You may not know Liz Murray by name, but you may be familiar with the TV movie Homeless to Harvard, Lifetime’s version of her teen years, during which she transitioned from sleeping in doorways and subways to an Ivy League dorm of one’s own. Breaking Night allows Murray to tell her own story, beginning in early childhood, and it’s a truly harrowing tale.
Born to two loving but profoundly drug-addicted parents, Liz and older sister Lisa must fend for themselves almost from birth. Forced to run interference between truant officers, social workers, dealers, pimps, “Ma” and “Daddy,” Liz runs wild from an early age, stealing food from supermarkets and pumping gas for tips, while Lisa maintains an almost militant focus on schoolwork as a possible means of rescue. As their parents split up and Ma is diagnosed with HIV and then AIDS, the family fractures completely. Lisa goes to stay with Ma’s new, abusive boyfriend, and Daddy ultimately signs away his parental rights to Liz, who takes to the streets with a boyfriend who seems perfect, but looks increasingly unstable with every passing day.
Murray does a wonderful job telling her own story, giving an honest account of the powerful love that connects her family even as addiction and disease separate them. She captures the giddy freedom of being a teenager completely on her own, but counters it with a perfect take on the impact of homelessness: “The strain of not having your most basic needs met can drive you a little crazy. Hunger wears on your nerves; nervousness wears on your energy; malnutrition and stress just plain wear on you.” (I was homeless for over a year as an adult, and that says it all.) Because of her parents’ history, she stays sober throughout this ordeal; not using drugs or alcohol means feeling the cold, hunger and loneliness without a buffer, and likely also gave her the clear vision needed to finally enroll in the alternative high school that turned things around for her.

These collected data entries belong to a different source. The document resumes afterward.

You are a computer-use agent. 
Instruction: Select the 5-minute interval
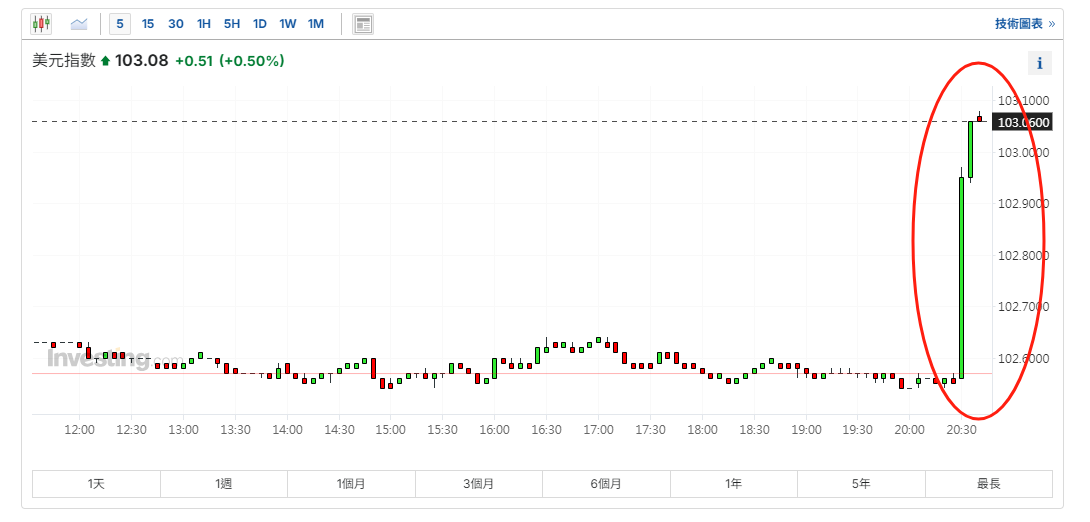(x=120, y=23)
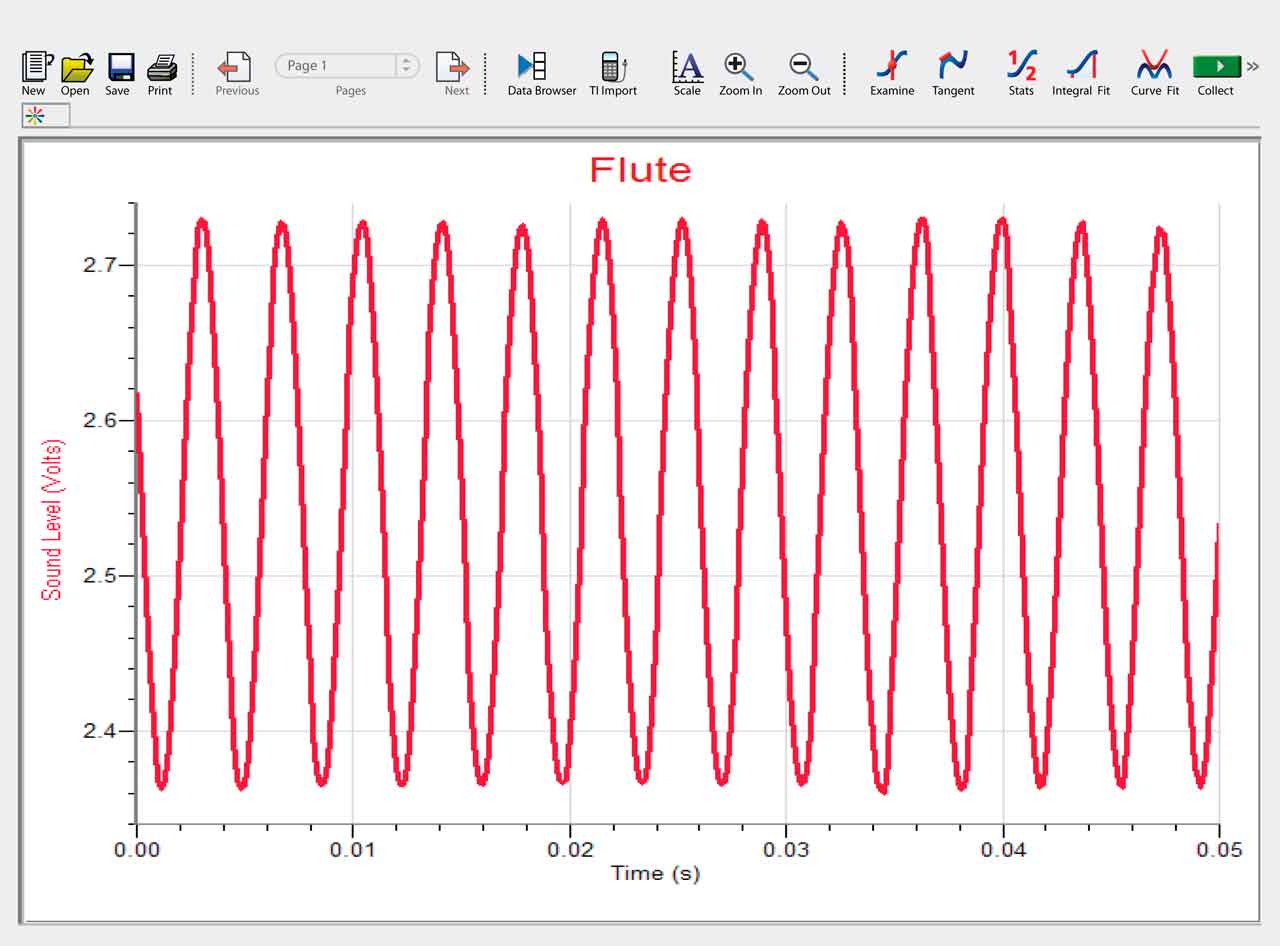The height and width of the screenshot is (946, 1280).
Task: Select the Zoom Out magnifier
Action: (x=804, y=68)
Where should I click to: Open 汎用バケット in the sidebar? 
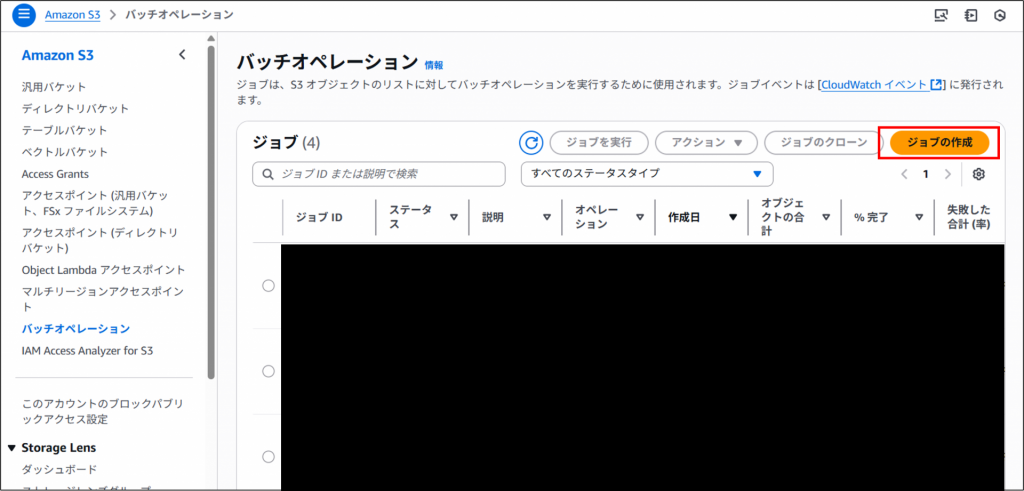[x=54, y=87]
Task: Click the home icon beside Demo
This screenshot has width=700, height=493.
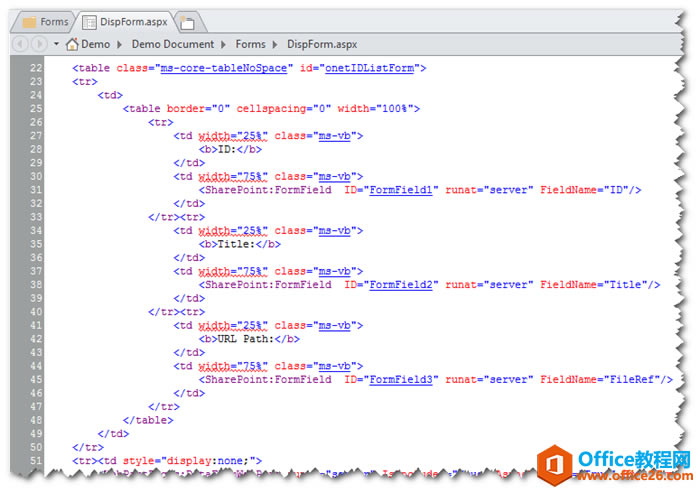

We know things end well for Liz, but she wisely ends Breaking Night as she’s waiting somewhat frantically for the mailman to bring the fateful “fat” envelope bearing an acceptance letter from Harvard. A beloved teacher tells her to “relax, have some compassion for yourself,” and really stop and absorb how far she’s come. It’s as necessary for us as it is for her, considering the journey we’ve just been on together. Murray’s story is a jarring ride that leads to something better—a sense of possibility.